Goal: According to the passage on multi-threading in video games, why does a single-threaded approach have no real disadvantage on a system with only one CPU?

Reading passage:

Each of these major steps may consume a relatively large amount of the processing power of the system's central processing unit (CPU).
If the video game has been programmed to execute using only a single thread, all of the above steps must be executed synchronously. In other words, for each frame, the executing video game program must perform the following steps in a serial, non-overlapping fashion: (1) Update World, (2) Render World, (3) Present World, and then (4) Return to (1). In a system that has only one CPU, there is no real disadvantage to using such a single-threaded approach, since only one thread can be executed by the CPU at a time. However, in a system that includes more than one CPU or more than one CPU core, using a multi-threaded implementation of the video game program can significantly benefit the performance of the video game by allowing different tasks to be executed in parallel by the multiple CPUs/cores.
Therefore, it would be beneficial to game performance if existing single-threaded video game programs could be converted into multi-threaded programs. For example, it would be beneficial if multiple threads could be used to execute the Update World phase described above. In accordance with this example, a first thread could be used to render an environment (sky, building, rain and the like) and a second thread could be used to render characters. As another example, it would be beneficial if multiple threads could be used wherein each thread is responsible for a different phase of game execution. In accordance with this example, a first thread could be used to execute the Update World phase while a second thread could be used to execute the Render World phase.

Information shown:
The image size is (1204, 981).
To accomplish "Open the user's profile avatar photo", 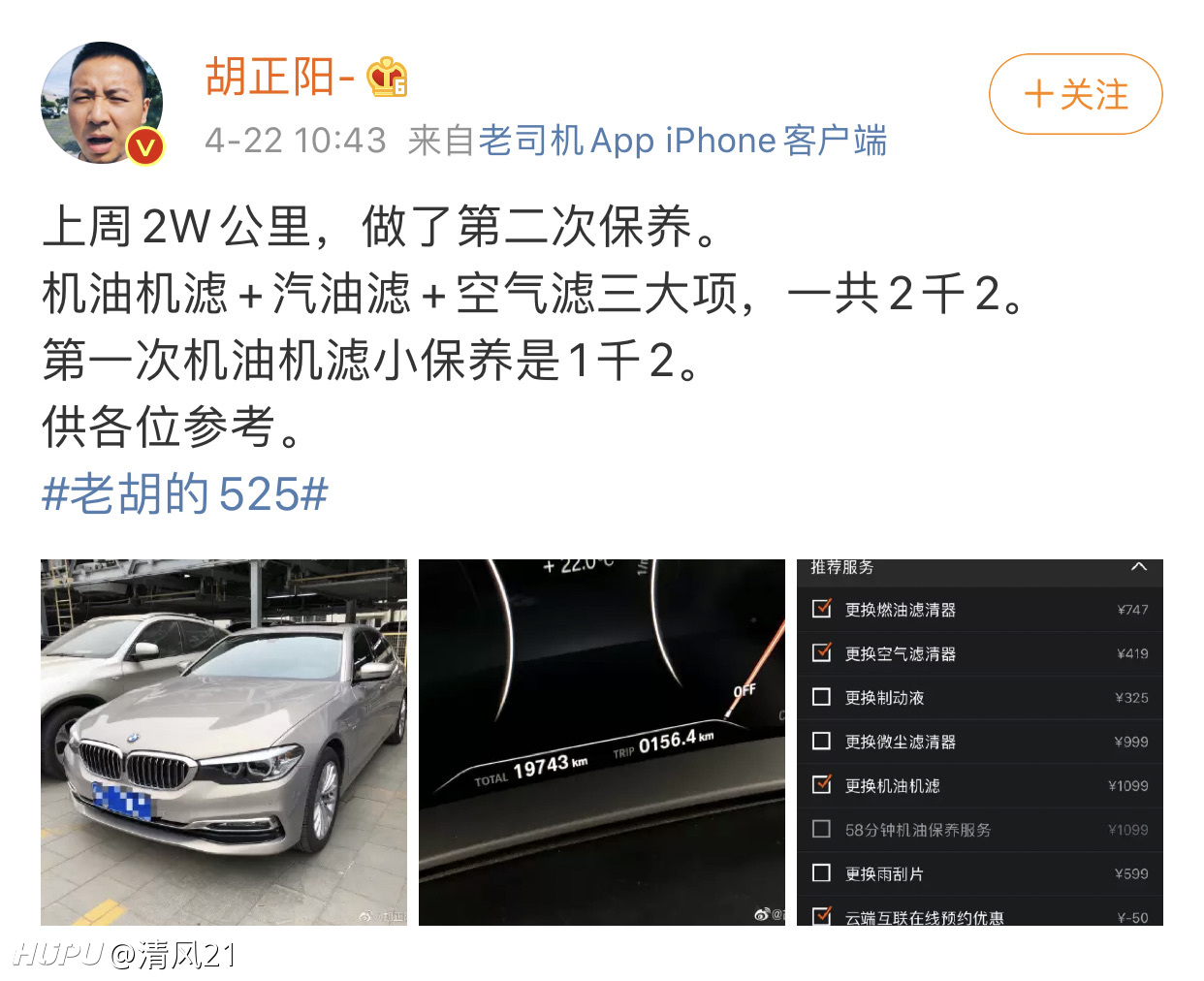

Output of the task: Only one thread can be executed by the CPU at a time.